Выбранный отрывок:
################
Над пропастью во лжи
Сто лет назад родился Джером Дэвид Сэлинджер
Среди классиков американской литературы он был фигурой загадочной. В его биографии немало белых пятен, он избегал интервью, нередко прибегая к мистификации.
В своем романе ерничал: «Вы, наверно, прежде всего захотите узнать, где я родился, как провел свое дурацкое детство, что делали мои родители до моего рождения… Но, по правде говоря, мне неохота в этом копаться».
Полукровок
И все же известно, что Джером Дэвид Сэлинджер родился в Нью-Йорке 1 января 1919 года, первого мирного года после Первой мировой бойни. Его отец Соломон, внук раввина и сын врача Саймона Селингера из литовского местечка Товриг, эмигрировал в Америку, стал раввином в синагоге Луисвилла (штат Кентукки), переименовал себя в Сола Сэлинджера, уехал в Чикаго и женился на Мэри Джиллик – девушке с шотландско-ирландскими корнями, которая прошла гиюр и приняла библейское имя Мириам. В 1911-м у них родилась дочь Дорис. Сол открыл кинотеатр, Мириам продавала в нем билеты, но бизнес не удался, и семья переехала в Нью-Йорк, где Сол Сэлинджер разбогател на оптовой торговле кошерными сырами и копченостями.
Сын Джери родился уже в Манхэттене, там прошло его детство, там он посещал сперва публичную школу в районе Вест-Сайда, затем – частную на Парк-авеню. И уже тогда мальчик испытал острые уколы самолюбия из-за насмешек по поводу своего еврейского имени Дэвид, которое запретил употреблять в обращении к себе. Вторую психологическую травму подросток пережил в 13 лет во время бар-мицвы, когда узнал, что мать из-за неодобрения окружающими смешанных браков все годы скрывала от детей свое происхождение.
В школе Джером был капитаном команды по фехтованию, занимался в драмкружке, был даже удостоен школьного титула «Лучший артист года». Но погруженный в себя интроверт учился слабо и был отчислен из школы за неуспеваемость. Отец, мечтавший дать сыну приличное образование, устроил его в военное училище в Вэлли-Фордж (Пенсильвания). Впоследствии дочь Джерома писала, что он и там занял «подобающее положение, так как на заднице у него красовалась надпись крупными буквами: «Дай мне пинка, я – еврей». Однако в тот период юноша продолжал играть на любительской сцене, издавал кадетский журнал «Скрещенные сабли», сочинил первые рассказы и гимн выпускников. В 1936 году он получил диплом об окончании училища, который оказался первым и последним в его жизни.
################
Ваше задание:
Изложите текст о Сэлинджере в трех предложениях. Опирайтесь только на текст о Сэлинджере.

Зафиксированные данные:
################
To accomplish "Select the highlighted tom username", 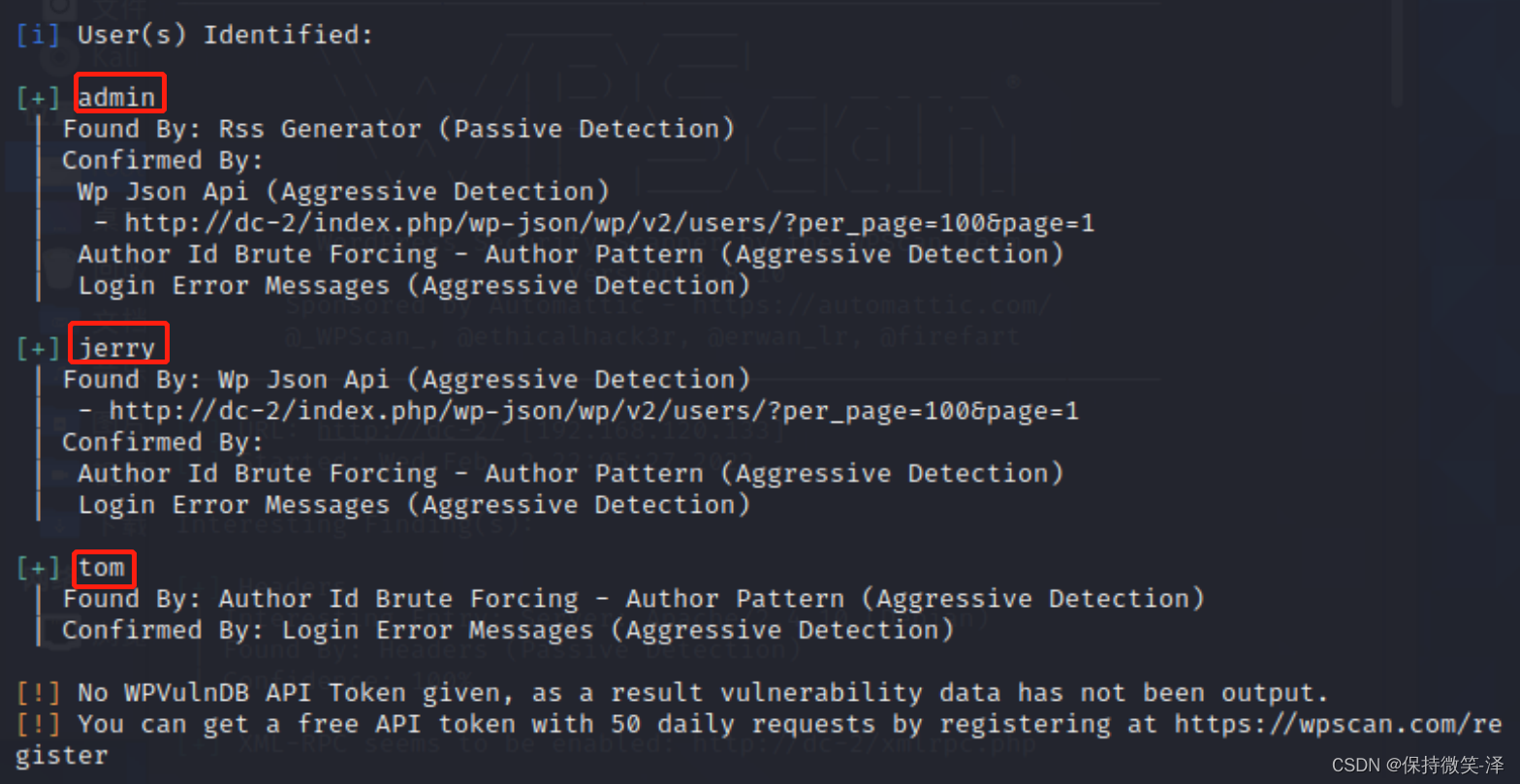I will [x=102, y=567].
################
Ответ к заданию:
Джером Дэвид Сэлинджер избегал интервью и нередко прибегал к мистификации. Он родился в Нью-Йорке 1 января 1919 года в семье Сола Сэлинджера, разбогатевшего на оптовой торговле кошерными сырами и копченостями, и Мириам, девушки с шотландско-ирландскими корнями. В детстве он страдал от насмешек из-за имени Дэвид, был отчислен из школы за неуспеваемость, а в 1936 году окончил военное училище в Вэлли-Фордж, и этот диплом оказался первым и последним в его жизни.